───── Records for this task ─────

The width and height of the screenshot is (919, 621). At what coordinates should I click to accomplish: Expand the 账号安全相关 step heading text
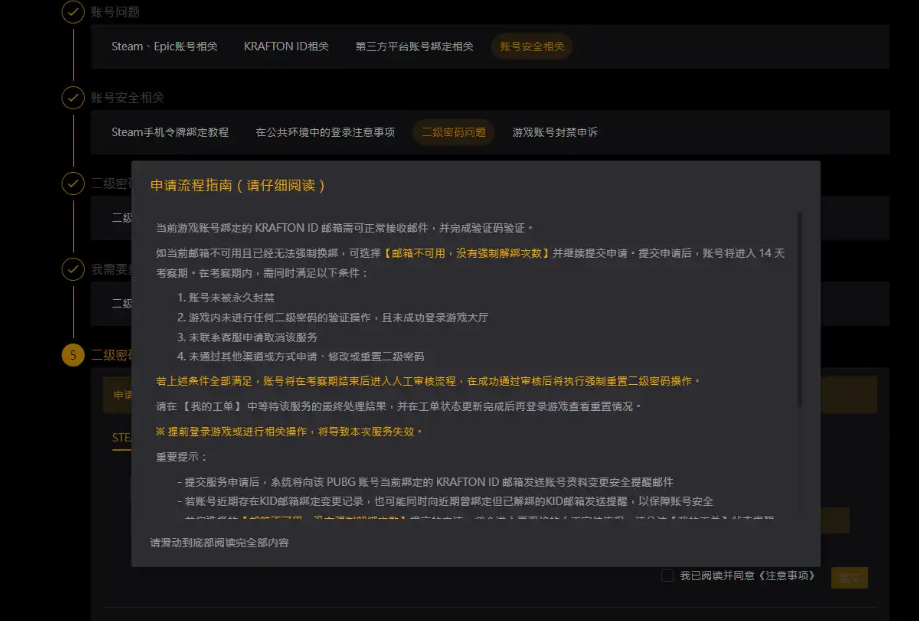pos(127,98)
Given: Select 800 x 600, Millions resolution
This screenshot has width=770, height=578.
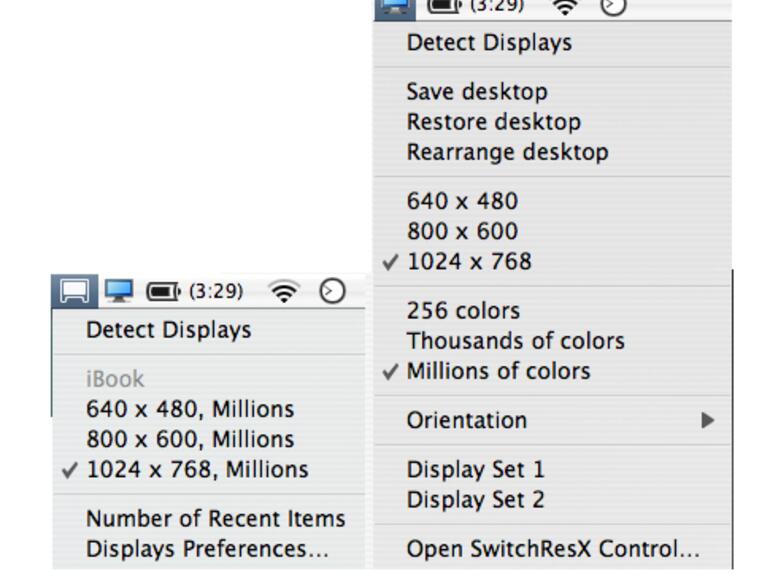Looking at the screenshot, I should coord(190,439).
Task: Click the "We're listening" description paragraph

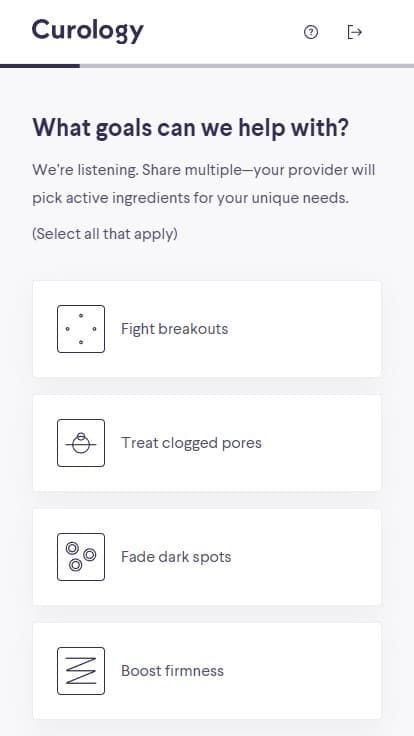Action: click(204, 184)
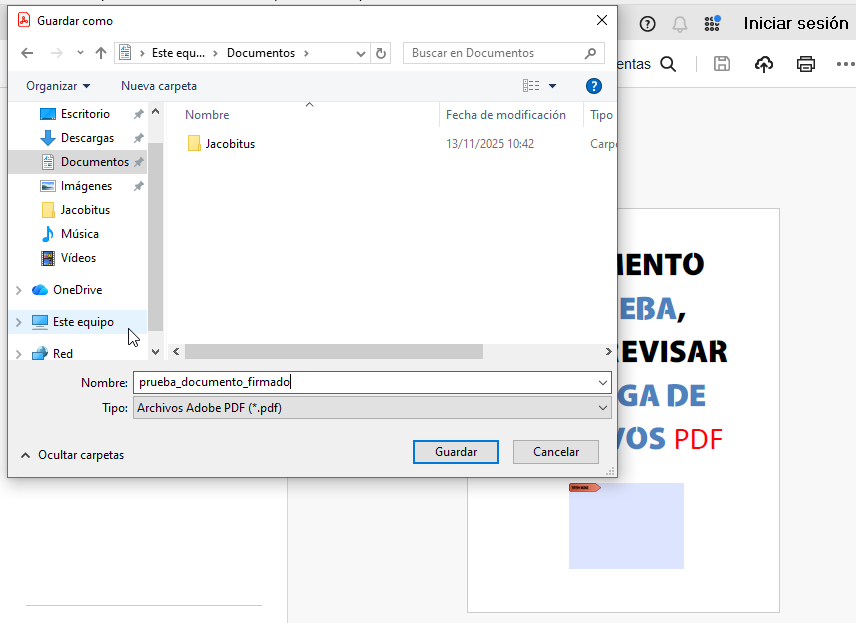Click the printer icon

pos(806,64)
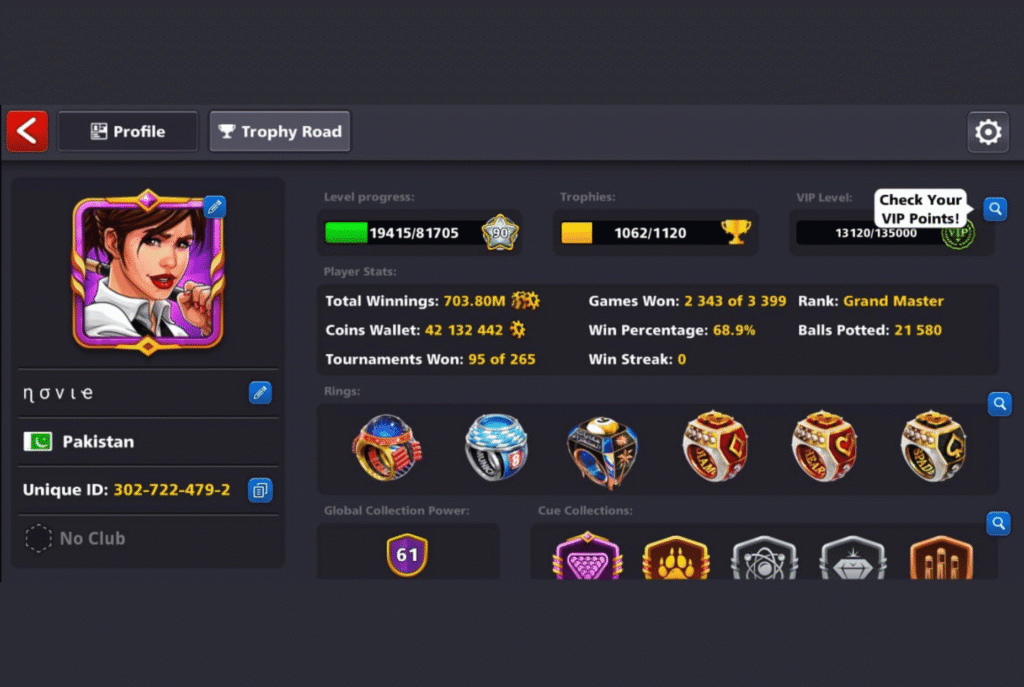Edit player name with pencil icon
The width and height of the screenshot is (1024, 687).
(x=260, y=392)
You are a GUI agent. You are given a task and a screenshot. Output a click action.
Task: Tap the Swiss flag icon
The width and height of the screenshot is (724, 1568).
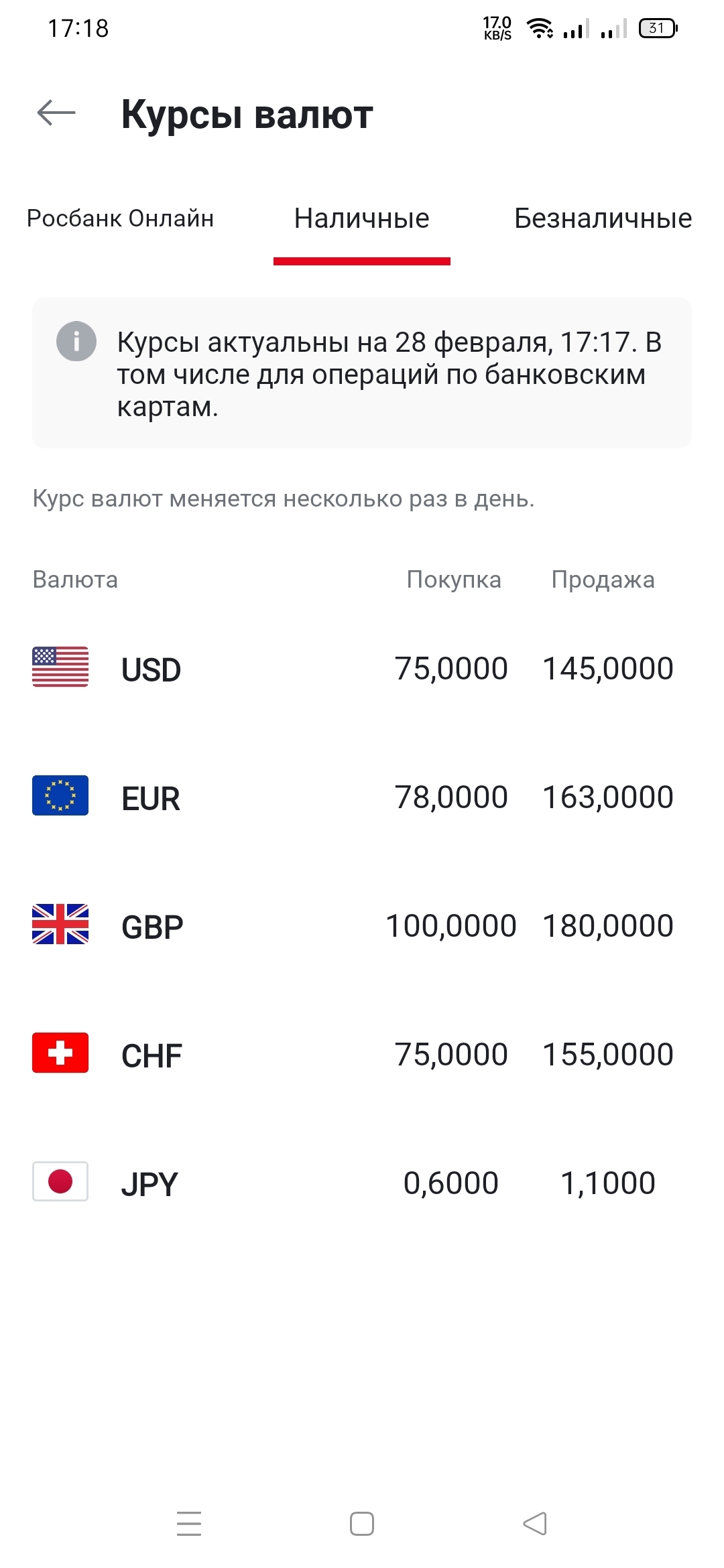point(60,1053)
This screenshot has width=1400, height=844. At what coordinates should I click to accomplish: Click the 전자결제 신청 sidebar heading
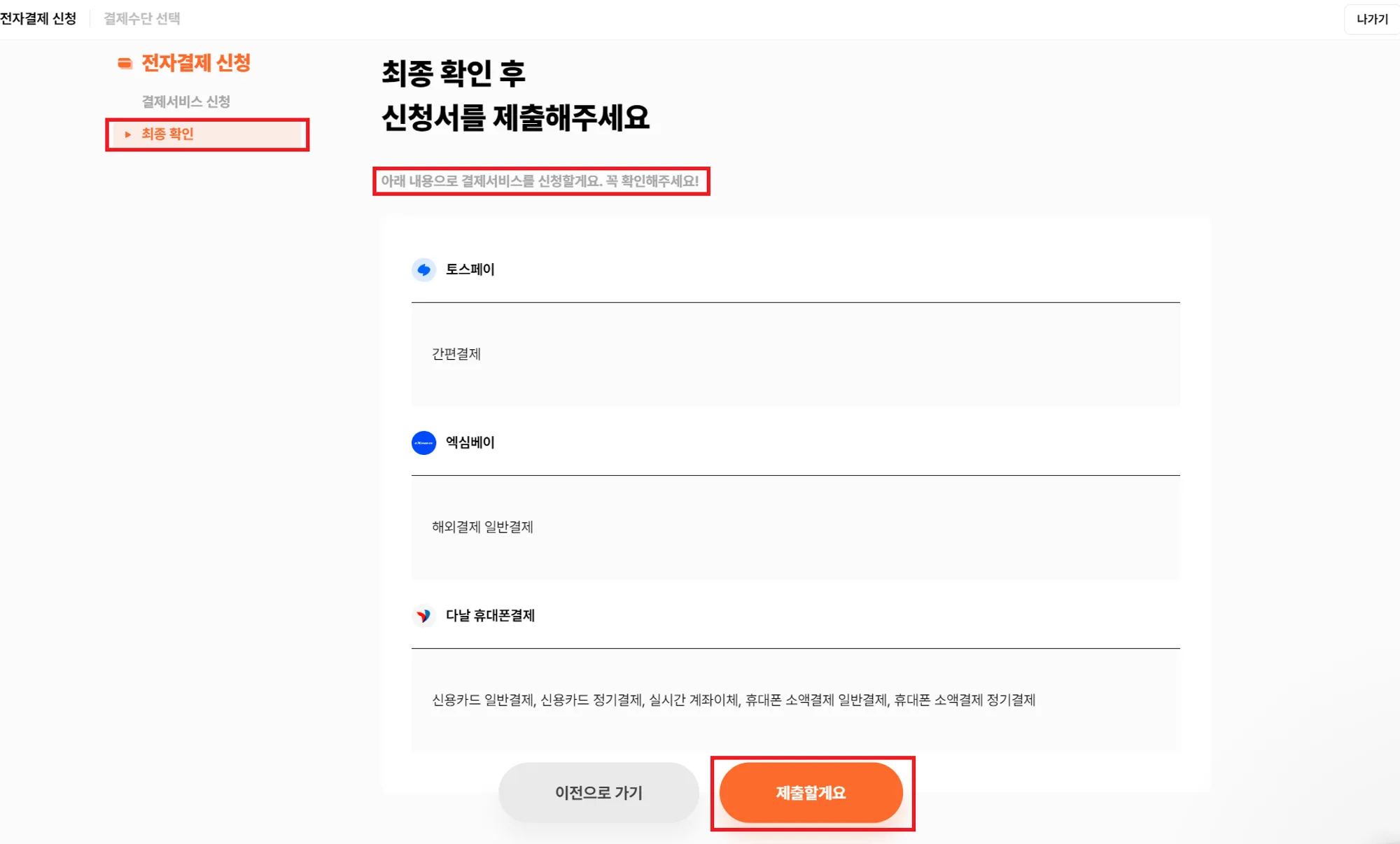tap(196, 63)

─────

All of the records should be output exactly as they stand, with pictures omitted.

The width and height of the screenshot is (919, 621). At what coordinates should I click to accomplish: Expand the 账号安全相关 step heading text
pos(127,98)
Given: Select 800 x 600, Millions resolution
This screenshot has width=770, height=578.
Looking at the screenshot, I should coord(190,439).
Task: Click the "We're listening" description paragraph

Action: click(204, 184)
Click the printer icon

pos(806,64)
Edit player name with pencil icon
The width and height of the screenshot is (1024, 687).
(x=260, y=392)
You are a GUI agent. You are given a task and a screenshot. Output a click action.
Task: Tap the Swiss flag icon
The width and height of the screenshot is (724, 1568).
point(60,1053)
This screenshot has width=1400, height=844. At what coordinates should I click to accomplish: Click the 전자결제 신청 sidebar heading
tap(196, 63)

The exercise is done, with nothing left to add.